The firebombing of Kalmanovich's car and the scarring injuries he sustained play a role in Naomi Ragen's 2007 novel about the First Intifada, The Covenant.

== Public activities ==
Following his injury, Kalmanovich continued his work as an accountant, and also began to engage in volunteer activities. Among other things, he served as the chairman of the Beit El Bet section of Beit El and a member of the Binyamin Regional Council.

=== Terrorist Victims Advocacy ===
He founded the Organization of Victims of Hostilities which advocates for terrorist victims and survivors. He initiated the establishment of the monument to terrorism victims at Mount Herzl cemetery in Jerusalem and worked to establish an official state memorial ceremony for victims on Memorial Day. He has appeared before the United Nations and the US Congress as a representative of terrorism survivors. He also participated in the Madrid conference and appeared in interviews and articles on the world's largest television networks. He founded the Zochrim organization for terrorism survivors and in 2009 was one of the initiators of the Zochrimpedia project, an online encyclopedia that memorializes fallen soldiers and terrorism victims.

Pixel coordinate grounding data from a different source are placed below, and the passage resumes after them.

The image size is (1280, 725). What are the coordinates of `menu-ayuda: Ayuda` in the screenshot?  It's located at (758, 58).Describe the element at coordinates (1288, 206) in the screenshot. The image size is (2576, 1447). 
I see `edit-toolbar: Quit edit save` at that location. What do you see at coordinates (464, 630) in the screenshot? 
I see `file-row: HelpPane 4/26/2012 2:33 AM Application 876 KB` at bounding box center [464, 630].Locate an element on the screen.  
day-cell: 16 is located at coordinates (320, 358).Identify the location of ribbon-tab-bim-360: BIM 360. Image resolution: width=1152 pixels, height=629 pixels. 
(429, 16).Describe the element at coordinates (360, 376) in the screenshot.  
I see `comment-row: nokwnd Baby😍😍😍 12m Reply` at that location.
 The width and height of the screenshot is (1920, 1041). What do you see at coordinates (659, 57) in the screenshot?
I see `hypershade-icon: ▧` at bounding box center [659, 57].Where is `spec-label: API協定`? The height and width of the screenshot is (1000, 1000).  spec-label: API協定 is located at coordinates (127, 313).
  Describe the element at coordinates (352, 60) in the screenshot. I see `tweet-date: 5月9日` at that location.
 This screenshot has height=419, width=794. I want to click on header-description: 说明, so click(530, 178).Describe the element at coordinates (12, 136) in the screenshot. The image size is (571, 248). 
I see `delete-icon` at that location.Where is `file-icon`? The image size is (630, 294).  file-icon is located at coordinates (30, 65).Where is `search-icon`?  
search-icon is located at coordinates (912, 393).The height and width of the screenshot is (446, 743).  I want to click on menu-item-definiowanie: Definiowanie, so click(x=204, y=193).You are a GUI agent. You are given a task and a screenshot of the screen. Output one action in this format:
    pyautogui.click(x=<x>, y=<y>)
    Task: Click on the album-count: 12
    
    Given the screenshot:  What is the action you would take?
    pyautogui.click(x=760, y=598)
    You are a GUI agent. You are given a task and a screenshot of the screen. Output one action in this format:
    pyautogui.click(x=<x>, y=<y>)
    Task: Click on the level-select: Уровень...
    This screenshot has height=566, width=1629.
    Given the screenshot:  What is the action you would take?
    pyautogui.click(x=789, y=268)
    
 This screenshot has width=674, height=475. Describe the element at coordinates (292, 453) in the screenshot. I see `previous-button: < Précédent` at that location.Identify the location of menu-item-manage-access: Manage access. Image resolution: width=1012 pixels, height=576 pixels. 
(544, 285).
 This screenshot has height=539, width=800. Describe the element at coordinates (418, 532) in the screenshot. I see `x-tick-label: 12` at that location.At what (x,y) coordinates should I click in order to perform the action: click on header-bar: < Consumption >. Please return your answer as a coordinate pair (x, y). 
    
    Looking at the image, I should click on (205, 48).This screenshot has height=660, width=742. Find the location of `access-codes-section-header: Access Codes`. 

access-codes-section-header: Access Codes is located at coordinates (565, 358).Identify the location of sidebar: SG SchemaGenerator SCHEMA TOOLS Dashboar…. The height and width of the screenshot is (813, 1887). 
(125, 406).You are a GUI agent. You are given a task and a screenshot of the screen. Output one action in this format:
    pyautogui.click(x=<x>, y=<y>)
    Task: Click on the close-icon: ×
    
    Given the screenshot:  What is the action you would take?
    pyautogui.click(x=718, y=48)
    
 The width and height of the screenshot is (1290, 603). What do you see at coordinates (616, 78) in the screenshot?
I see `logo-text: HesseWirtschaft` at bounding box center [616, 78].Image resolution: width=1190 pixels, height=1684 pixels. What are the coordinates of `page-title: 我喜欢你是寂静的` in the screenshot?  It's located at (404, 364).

=== Old City Rehabilitation ===
He later served as the chairman of the board of the Company for the Reconstruction and Development of the Jewish Quarter in the Old City of Jerusalem Ltd. There he devoted his time to the rebuilding of the Hurva synagogue which was founded in the early 18th century by followers of Judah HeHasid on the ruins of a 15th century synagogue. It was destroyed by the Ottomans, rebuild and later destroyed by the Jordanians in 1948. The reconstruction was completed in 2010.

=== Jerusalem City Council ===
In 2013 Kalamovich was elected to the Jerusalem City Council representing the Jewish Home Party for a five year term. He served as a deputy mayor and held the portfolio for religious education in Jerusalem, Jewish culture, tourism and foreign relations. He chose not to run for reelection when his term ended in 2018.